Task to complete:
Output these lines exactly as they appear, beginning with the line that contains "Screen dimensions: 1200x696" and continuing through the line that contains "will (1426, 456).", with both of those lines included.

---- Recorded information

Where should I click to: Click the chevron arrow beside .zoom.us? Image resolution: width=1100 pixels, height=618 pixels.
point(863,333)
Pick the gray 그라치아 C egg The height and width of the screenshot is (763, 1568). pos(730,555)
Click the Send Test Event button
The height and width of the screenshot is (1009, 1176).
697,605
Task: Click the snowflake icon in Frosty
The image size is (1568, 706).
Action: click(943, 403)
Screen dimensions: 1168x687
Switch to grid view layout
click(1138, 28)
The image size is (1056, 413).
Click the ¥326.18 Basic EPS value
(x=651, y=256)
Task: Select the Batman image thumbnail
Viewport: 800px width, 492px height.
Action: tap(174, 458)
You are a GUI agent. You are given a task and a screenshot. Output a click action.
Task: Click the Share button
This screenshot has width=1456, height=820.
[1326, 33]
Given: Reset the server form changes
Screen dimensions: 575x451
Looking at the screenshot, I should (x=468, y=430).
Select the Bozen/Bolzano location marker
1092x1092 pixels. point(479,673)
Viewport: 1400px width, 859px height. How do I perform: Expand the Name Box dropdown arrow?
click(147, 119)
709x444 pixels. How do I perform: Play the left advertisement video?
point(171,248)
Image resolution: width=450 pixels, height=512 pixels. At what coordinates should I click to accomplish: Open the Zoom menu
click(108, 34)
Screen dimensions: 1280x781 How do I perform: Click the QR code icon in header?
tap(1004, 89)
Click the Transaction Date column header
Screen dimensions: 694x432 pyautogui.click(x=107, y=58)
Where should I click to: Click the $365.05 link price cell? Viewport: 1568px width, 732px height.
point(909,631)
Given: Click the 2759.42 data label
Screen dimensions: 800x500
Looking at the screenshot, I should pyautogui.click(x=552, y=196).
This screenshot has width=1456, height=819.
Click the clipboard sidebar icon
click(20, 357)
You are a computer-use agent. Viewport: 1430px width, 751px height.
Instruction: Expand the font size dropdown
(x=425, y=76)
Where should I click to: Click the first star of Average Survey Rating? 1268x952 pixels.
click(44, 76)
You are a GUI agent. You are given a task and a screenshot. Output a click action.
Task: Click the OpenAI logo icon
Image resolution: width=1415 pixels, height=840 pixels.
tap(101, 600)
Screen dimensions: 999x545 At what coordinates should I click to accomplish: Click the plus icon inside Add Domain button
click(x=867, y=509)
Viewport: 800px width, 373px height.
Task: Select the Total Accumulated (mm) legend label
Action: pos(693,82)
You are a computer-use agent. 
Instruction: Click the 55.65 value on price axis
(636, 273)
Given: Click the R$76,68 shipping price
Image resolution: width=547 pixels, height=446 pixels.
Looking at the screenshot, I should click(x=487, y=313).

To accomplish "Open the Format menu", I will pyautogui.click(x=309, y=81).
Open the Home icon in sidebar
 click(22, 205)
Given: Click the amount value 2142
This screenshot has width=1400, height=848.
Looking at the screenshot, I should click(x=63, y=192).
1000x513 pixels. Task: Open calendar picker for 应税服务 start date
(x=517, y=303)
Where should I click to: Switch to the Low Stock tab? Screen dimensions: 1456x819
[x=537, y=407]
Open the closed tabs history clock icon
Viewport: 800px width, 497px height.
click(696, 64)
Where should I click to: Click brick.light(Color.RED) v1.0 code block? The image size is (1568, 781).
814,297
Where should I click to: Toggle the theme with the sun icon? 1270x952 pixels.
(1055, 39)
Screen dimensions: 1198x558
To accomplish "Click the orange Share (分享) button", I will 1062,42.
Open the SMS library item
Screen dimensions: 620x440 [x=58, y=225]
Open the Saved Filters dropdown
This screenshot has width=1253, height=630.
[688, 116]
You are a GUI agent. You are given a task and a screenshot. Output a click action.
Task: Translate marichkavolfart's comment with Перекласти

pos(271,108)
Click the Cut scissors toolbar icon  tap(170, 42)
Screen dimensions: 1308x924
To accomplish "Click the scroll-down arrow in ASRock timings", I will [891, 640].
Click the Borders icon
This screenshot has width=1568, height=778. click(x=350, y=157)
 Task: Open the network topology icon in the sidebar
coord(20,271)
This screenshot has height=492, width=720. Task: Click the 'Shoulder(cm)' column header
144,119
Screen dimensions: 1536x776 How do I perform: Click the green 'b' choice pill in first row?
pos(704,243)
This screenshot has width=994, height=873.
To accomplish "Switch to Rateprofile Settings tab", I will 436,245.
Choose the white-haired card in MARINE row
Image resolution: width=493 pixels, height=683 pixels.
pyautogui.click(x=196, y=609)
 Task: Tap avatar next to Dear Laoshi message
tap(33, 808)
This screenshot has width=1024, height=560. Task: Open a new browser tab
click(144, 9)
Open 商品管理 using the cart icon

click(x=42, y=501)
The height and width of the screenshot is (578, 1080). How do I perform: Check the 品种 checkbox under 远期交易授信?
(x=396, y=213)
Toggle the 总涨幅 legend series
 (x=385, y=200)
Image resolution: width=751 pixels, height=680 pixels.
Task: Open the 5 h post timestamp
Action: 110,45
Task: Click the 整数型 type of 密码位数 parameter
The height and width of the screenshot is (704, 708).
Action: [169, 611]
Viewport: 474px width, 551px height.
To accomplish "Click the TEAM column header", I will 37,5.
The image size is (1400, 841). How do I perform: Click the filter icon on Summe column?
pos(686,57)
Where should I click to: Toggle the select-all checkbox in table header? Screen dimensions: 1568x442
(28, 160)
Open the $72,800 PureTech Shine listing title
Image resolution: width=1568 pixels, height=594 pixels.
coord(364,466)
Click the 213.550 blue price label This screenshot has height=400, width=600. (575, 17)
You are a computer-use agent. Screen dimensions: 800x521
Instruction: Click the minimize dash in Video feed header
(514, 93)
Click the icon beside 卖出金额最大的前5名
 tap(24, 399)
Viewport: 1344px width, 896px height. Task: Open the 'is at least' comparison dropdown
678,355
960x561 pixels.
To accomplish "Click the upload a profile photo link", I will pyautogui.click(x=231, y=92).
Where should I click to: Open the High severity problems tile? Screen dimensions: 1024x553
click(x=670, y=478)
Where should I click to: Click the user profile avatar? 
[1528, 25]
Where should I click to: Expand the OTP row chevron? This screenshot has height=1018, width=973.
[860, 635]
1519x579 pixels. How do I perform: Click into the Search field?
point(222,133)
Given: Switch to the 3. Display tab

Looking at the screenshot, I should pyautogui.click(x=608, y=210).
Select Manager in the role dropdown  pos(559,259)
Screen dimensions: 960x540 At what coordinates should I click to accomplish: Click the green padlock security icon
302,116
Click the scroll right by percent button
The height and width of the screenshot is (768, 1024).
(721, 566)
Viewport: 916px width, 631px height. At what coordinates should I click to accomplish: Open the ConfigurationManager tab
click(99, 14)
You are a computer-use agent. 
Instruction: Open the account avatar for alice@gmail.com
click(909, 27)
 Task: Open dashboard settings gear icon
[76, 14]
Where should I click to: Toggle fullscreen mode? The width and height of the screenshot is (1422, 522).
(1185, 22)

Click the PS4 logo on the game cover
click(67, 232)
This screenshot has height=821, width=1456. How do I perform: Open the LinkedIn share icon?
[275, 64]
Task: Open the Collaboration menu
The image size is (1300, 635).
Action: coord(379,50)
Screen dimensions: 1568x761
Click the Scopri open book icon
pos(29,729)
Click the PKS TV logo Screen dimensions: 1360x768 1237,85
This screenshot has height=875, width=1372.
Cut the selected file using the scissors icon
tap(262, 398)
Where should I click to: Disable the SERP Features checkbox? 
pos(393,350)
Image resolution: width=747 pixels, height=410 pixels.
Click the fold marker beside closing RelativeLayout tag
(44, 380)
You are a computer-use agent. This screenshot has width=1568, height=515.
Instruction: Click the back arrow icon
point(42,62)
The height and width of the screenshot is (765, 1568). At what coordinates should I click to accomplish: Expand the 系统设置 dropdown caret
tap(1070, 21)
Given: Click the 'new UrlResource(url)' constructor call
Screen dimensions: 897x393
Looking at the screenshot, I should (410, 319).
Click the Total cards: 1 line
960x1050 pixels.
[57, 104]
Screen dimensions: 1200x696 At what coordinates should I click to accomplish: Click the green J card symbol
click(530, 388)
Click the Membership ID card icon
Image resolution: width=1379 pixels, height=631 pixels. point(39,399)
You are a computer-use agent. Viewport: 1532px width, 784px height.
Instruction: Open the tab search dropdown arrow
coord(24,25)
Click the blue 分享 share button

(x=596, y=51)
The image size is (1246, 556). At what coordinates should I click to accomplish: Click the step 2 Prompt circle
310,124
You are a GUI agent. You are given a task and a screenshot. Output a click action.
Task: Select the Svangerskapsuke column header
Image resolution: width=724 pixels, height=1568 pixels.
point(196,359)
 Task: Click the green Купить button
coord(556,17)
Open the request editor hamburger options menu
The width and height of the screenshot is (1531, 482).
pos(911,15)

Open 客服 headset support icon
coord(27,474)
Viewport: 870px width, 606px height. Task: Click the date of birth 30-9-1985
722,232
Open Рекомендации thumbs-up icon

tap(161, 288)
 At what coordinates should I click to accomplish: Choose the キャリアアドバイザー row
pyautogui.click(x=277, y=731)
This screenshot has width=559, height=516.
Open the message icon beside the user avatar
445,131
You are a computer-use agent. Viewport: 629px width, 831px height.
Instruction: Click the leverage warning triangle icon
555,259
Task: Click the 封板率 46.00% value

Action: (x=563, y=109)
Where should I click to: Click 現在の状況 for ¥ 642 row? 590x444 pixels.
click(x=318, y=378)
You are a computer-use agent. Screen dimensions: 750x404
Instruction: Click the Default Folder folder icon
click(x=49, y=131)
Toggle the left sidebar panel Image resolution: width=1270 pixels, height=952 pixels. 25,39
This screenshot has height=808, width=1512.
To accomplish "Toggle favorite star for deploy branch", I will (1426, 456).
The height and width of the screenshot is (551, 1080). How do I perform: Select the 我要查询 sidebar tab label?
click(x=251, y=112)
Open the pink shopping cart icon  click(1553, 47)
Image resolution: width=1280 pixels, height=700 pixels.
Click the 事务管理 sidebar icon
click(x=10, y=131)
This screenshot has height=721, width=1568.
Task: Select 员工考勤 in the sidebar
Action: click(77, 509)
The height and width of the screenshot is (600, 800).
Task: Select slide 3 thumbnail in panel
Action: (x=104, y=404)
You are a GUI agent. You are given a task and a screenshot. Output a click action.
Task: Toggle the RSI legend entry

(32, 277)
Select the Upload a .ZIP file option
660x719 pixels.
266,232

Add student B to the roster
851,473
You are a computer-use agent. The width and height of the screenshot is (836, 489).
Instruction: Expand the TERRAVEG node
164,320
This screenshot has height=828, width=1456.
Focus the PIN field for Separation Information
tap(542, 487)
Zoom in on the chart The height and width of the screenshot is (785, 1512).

--------

Solution for this exercise:
Screen dimensions: 1200x696 At what coordinates should I click to accomplish: Click the green J card symbol
click(530, 388)
Click the Membership ID card icon
Image resolution: width=1379 pixels, height=631 pixels. point(39,399)
You are a computer-use agent. Viewport: 1532px width, 784px height.
Instruction: Open the tab search dropdown arrow
coord(24,25)
Click the blue 分享 share button

(x=596, y=51)
The image size is (1246, 556). At what coordinates should I click to accomplish: Click the step 2 Prompt circle
310,124
You are a GUI agent. You are given a task and a screenshot. Output a click action.
Task: Select the Svangerskapsuke column header
Image resolution: width=724 pixels, height=1568 pixels.
point(196,359)
 Task: Click the green Купить button
coord(556,17)
Open the request editor hamburger options menu
The width and height of the screenshot is (1531, 482).
pos(911,15)

Open 客服 headset support icon
coord(27,474)
Viewport: 870px width, 606px height. Task: Click the date of birth 30-9-1985
722,232
Open Рекомендации thumbs-up icon

tap(161, 288)
 At what coordinates should I click to accomplish: Choose the キャリアアドバイザー row
pyautogui.click(x=277, y=731)
This screenshot has width=559, height=516.
Open the message icon beside the user avatar
445,131
You are a computer-use agent. Viewport: 629px width, 831px height.
Instruction: Click the leverage warning triangle icon
555,259
Task: Click the 封板率 46.00% value

Action: (x=563, y=109)
Where should I click to: Click 現在の状況 for ¥ 642 row? 590x444 pixels.
click(x=318, y=378)
You are a computer-use agent. Screen dimensions: 750x404
Instruction: Click the Default Folder folder icon
click(x=49, y=131)
Toggle the left sidebar panel Image resolution: width=1270 pixels, height=952 pixels. 25,39
This screenshot has height=808, width=1512.
To accomplish "Toggle favorite star for deploy branch", I will (1426, 456).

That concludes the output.